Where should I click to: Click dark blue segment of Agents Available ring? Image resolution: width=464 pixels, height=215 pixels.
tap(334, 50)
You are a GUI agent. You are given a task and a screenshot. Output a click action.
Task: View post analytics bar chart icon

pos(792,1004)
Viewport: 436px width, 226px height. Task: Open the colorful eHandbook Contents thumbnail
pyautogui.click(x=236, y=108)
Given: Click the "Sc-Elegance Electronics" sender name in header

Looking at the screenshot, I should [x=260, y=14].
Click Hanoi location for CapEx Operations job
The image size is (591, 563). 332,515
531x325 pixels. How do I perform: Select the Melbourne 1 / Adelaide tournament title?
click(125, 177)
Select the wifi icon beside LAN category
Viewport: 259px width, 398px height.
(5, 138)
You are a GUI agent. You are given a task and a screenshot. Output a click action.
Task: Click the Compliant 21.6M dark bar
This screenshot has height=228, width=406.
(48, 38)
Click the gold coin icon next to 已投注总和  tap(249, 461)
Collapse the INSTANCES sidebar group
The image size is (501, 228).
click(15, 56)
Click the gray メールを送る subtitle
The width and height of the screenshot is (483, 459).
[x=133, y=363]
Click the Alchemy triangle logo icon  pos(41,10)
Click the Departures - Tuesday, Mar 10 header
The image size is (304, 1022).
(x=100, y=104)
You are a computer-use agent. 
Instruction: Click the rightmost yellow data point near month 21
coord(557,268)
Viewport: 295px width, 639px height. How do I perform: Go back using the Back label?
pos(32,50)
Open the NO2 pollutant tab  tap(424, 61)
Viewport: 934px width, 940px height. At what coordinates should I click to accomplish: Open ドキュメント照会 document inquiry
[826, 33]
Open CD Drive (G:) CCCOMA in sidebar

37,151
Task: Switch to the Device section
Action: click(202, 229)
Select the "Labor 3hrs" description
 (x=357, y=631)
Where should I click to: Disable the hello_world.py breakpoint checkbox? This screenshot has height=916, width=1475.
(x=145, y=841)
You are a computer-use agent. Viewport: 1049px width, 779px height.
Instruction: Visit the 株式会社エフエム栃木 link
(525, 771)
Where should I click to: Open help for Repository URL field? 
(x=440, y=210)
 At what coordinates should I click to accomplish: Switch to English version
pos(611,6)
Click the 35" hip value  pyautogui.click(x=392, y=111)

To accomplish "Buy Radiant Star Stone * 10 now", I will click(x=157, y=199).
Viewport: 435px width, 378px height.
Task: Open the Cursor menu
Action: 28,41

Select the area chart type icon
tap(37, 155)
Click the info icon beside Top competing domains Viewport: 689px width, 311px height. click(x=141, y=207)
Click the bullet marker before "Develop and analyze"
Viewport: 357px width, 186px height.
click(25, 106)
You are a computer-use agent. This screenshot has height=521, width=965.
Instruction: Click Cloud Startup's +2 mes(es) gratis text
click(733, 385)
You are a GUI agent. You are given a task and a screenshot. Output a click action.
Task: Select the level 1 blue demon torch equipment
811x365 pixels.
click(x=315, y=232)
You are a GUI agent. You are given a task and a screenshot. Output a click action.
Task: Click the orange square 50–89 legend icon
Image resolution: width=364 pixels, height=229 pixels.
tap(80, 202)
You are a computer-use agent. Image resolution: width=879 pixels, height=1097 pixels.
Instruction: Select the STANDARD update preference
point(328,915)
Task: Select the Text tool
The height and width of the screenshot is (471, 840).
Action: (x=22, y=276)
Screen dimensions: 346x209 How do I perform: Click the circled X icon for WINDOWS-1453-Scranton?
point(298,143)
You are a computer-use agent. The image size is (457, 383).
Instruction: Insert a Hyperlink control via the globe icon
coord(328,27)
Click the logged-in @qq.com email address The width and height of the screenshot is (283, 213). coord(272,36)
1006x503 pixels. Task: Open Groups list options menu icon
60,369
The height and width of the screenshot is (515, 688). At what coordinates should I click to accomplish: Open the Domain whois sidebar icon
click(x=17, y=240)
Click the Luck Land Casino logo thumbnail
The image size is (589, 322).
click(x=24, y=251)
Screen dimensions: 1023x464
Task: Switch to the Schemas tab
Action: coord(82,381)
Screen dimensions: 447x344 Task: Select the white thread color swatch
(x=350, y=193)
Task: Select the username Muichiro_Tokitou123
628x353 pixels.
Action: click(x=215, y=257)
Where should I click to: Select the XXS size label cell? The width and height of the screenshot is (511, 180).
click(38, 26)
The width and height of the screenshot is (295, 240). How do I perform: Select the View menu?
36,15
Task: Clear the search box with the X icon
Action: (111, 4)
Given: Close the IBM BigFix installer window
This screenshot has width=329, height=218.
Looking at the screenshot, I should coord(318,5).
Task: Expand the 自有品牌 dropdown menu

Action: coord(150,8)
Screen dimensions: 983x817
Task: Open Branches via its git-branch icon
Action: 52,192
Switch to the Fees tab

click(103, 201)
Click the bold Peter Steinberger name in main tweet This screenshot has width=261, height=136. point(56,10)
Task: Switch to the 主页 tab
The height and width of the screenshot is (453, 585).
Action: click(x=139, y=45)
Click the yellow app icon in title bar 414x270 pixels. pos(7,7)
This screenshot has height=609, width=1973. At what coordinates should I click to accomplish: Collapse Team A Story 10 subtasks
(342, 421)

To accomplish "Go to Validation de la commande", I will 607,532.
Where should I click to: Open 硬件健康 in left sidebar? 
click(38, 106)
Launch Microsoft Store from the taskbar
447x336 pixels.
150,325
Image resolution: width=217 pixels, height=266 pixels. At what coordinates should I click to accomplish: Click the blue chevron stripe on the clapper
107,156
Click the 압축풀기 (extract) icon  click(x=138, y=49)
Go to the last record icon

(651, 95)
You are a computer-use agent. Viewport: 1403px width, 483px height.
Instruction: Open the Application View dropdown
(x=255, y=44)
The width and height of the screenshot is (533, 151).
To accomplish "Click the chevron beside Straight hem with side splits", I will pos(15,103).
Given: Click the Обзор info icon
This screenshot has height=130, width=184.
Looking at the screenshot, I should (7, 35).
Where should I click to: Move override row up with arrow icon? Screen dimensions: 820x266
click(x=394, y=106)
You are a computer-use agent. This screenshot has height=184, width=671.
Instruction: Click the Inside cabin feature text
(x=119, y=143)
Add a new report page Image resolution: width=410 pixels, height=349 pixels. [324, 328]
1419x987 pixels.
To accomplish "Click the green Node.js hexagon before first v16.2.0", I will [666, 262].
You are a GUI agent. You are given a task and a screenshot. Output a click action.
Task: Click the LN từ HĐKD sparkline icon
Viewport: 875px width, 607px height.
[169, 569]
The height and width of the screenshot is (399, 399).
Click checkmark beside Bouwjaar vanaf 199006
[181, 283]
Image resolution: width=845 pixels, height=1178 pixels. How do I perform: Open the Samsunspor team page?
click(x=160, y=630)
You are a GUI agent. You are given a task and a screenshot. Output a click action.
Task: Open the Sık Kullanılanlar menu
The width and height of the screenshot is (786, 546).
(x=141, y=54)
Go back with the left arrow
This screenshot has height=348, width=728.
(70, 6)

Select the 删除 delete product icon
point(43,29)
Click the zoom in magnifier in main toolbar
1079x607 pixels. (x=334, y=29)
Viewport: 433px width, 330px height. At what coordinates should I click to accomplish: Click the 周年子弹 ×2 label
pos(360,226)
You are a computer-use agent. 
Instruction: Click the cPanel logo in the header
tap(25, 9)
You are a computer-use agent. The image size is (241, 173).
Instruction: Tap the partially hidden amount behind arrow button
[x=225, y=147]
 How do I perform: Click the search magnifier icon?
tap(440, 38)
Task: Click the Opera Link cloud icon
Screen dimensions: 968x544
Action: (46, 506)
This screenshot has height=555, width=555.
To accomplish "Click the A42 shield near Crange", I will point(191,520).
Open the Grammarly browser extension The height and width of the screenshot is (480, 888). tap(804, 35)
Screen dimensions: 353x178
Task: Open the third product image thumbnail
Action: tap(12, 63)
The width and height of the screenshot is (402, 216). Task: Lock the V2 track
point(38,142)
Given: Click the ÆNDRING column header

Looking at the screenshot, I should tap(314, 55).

== What you should do ==
As the answer, set down only the lines from the data above between the one holding "has height=184, width=671." and the one holding "1419x987 pixels.", inclusive, exactly as they read.

== Task solution ==
You are a computer-use agent. This screenshot has height=184, width=671.
Instruction: Click the Inside cabin feature text
(x=119, y=143)
Add a new report page Image resolution: width=410 pixels, height=349 pixels. [324, 328]
1419x987 pixels.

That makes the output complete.